The unbelieving spouse? My guess is that the unbelieving spouse would think he had the "right" regardless of Scripture, but according to the Creation ordinance of marriage, he does not. I was thinking more about whether the believing spouse had the right to leave.

To clarify, my scenario was this: Wife works two jobs, is a faithful believer, pays rent. Husband doesn't work, hates church, does illegal things, but he is pleased to live with his wife.

He hasn't literally abandoned her because he is still present. But he provides no support and puts her at risk. She certainly has the legal right to put him out of the house and cut off support as long as he is putting her in legal jeopardy, but I'm not quite ready to say that he has deserted her such that divorce is warranted by Scripture.

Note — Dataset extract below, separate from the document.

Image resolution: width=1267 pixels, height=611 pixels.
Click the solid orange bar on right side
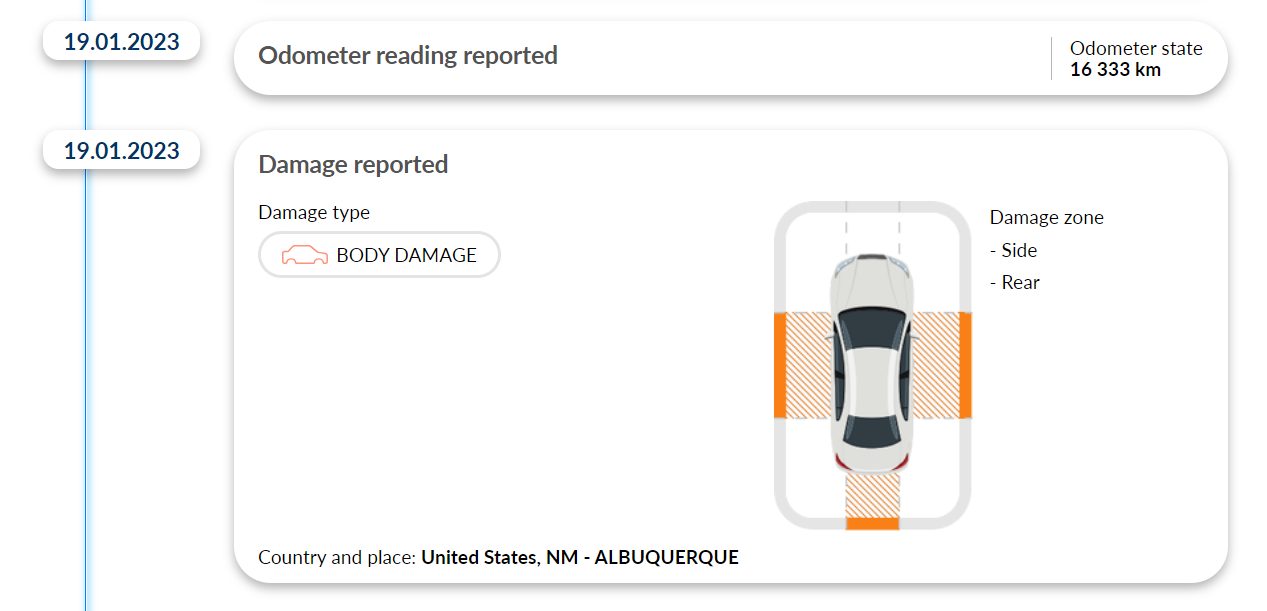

But the passage refers to a much happier set of circumstances, I think. You have an unbelieving spouse who, by God's grace and probably natural revelation, is pleased to fulfill his or her God-ordained role in a marriage. We've seen this often: The hardworking husband who takes his believing wife to church every Lord's Day, sits with her, takes her home, and yet refuses to believe in Christ. She is definitely to stay with him.

Or even the indifferent one who loves his (or her) spouse, couldn't care less about God or church, but does not interfere with that aspect of the other's life. No question, they stay together.

As an example, I recall Murray Rothbard, an atheist, saying that he loved his presbyterian wife and told the Randists to take a leap for suggesting he divorce her on the grounds of her irrationality. I think that is the type of mixed marriage the passage talks about. (Staying away from the idea of whether the believing spouse was converted before or after marriage--once married, it is a solemn thing, rightly done or not).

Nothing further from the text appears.